“Data! Data! Data!” he cried impatiently. “I can’t make bricks without clay.”
- Arthur Conan Doyle, The Adventure of the Copper Beeches
S&P GSCI
Commodities continue higher, trading above the March high-low 0.618 Fibonacci retracement level. More notably, the index formed a new weekly closing high.
S&P 500 Index (1/3)
On May 25th, the S&P 500 Index printed a bullish engulfing candlestick. Alone this datapoint may not mean much, but coupled with other factors, it is extremely noteworthy. #weightoftheevidence
S&P 500 Index (2/3)
This week, NYSE Upside Volume exceeded 80% for three consecutive days. Mark Ungewitter put together the below chart outlining past occurrences.
S&P 500 Index (3/3)
Despite several bullish datapoints, one area that is yet to confirm a legitimate market bottom is short-term moving average breadth. The % of S&P 500 stocks trading above the 20-day moving average failed to close >90% on a weekly timeframe. It is important to note, the index saw this breadth indicator exceed 90% but only on a daily timeframe.
Nasdaq 100 Index
The tech heavy Nasdaq 100 Index reached oversold in terms of moving average breadth as the % of NDX stocks above the 200-day moving average crossed below 20% the last week of April. The index stayed below 20% for the first few weeks of May, but is now back above, closing the week at 24.50%. Historically, this area has marked a near-bottom in the index.
Corporate Insiders
The below chart, provided by JP Morgan Equity Macro Research, tells a story of insider buying > insider selling. It appears S&P 500 insiders are buying into the recent market decline.
Stocks vs. Commodities
Investors are hiding out in commodities. It’s worked in this environment, but the below ratio is at an inflection point. A breakdown below the highlighted zone would be additional evidence that a prolonged stretch of outperformance from commodities is in the cards. In recent months, many technicians have pointed out that this relative trend is rarely short-lived, and typically persists for many years.
US Dollar & Energy
The energy sector has seen its best two year stretch in quite some time. Energy commodities typically carry an inverse relationship with the US Dollar, given the commodities are priced in USD. Despite the US Dollar Index outperforming both stocks and bonds year-to-date, energy companies continue to have their time in the sun. The S&P 500 Energy Sector is +61% YTD.

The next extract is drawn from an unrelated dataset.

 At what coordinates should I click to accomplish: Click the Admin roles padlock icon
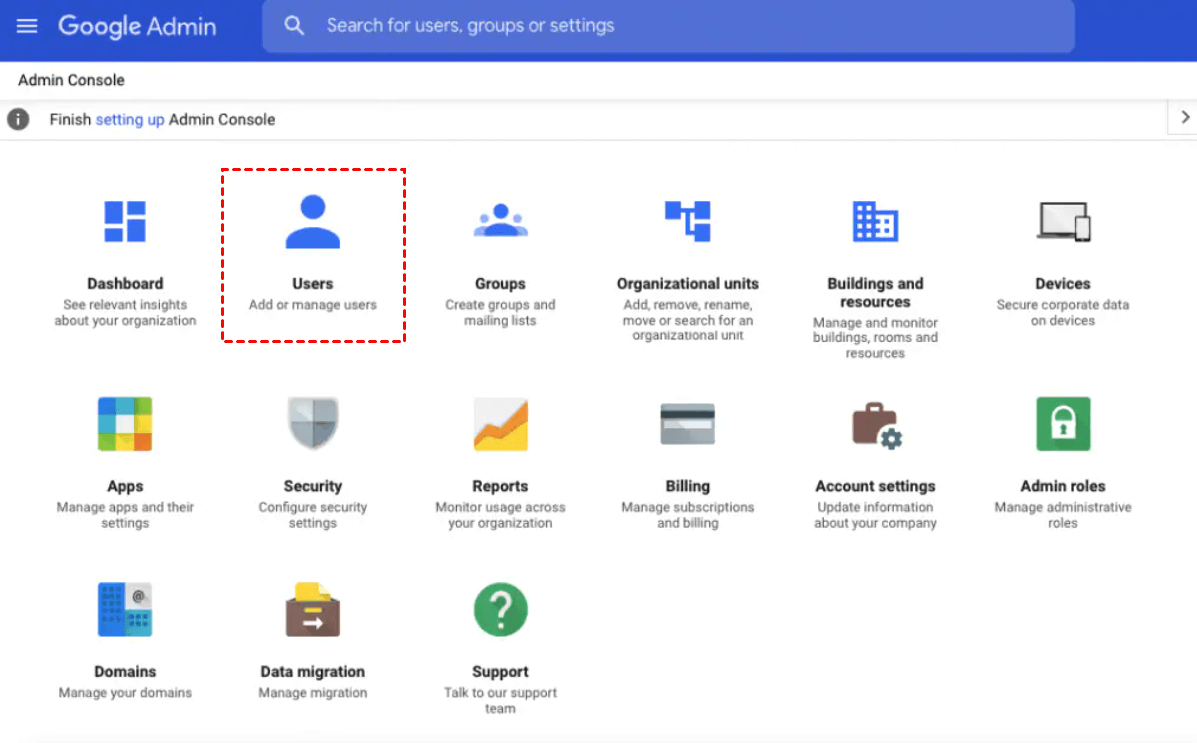[1063, 424]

The US Dollar Index is at a critical level, indicating a potential pause to its upward move. Should we expect a declining US Dollar Index to aid energy companies in the short-term? History would say so…

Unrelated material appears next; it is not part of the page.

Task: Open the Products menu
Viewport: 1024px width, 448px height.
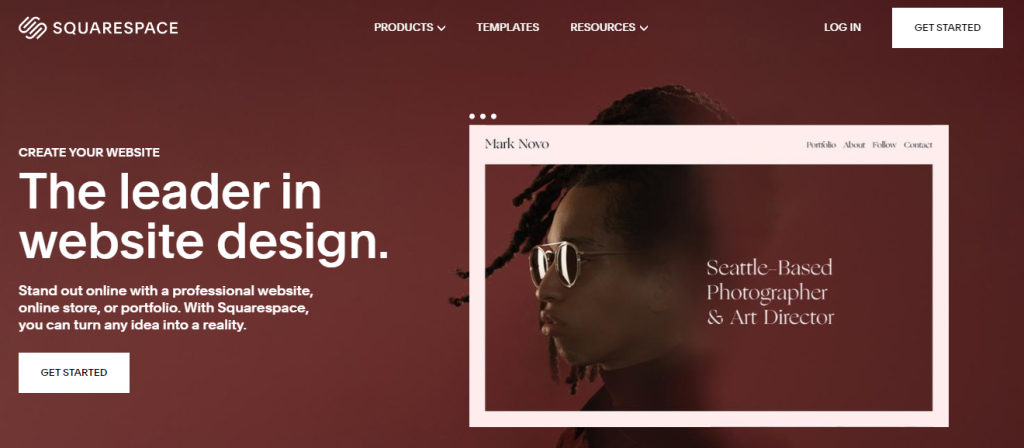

That’s enough out of me. Happy Memorial Day Weekend - thank you to the brave men and women who have made the ultimate sacrifice. We don’t know them all, but we owe them all.
“Where liberty dwells, there is my country.” - Ben Franklin
SM
All indices are unmanaged, and investors cannot actually invest directly into an index. Unlike investments, indices do not incur management fees, charges, or expenses. Past performance does not guarantee future results.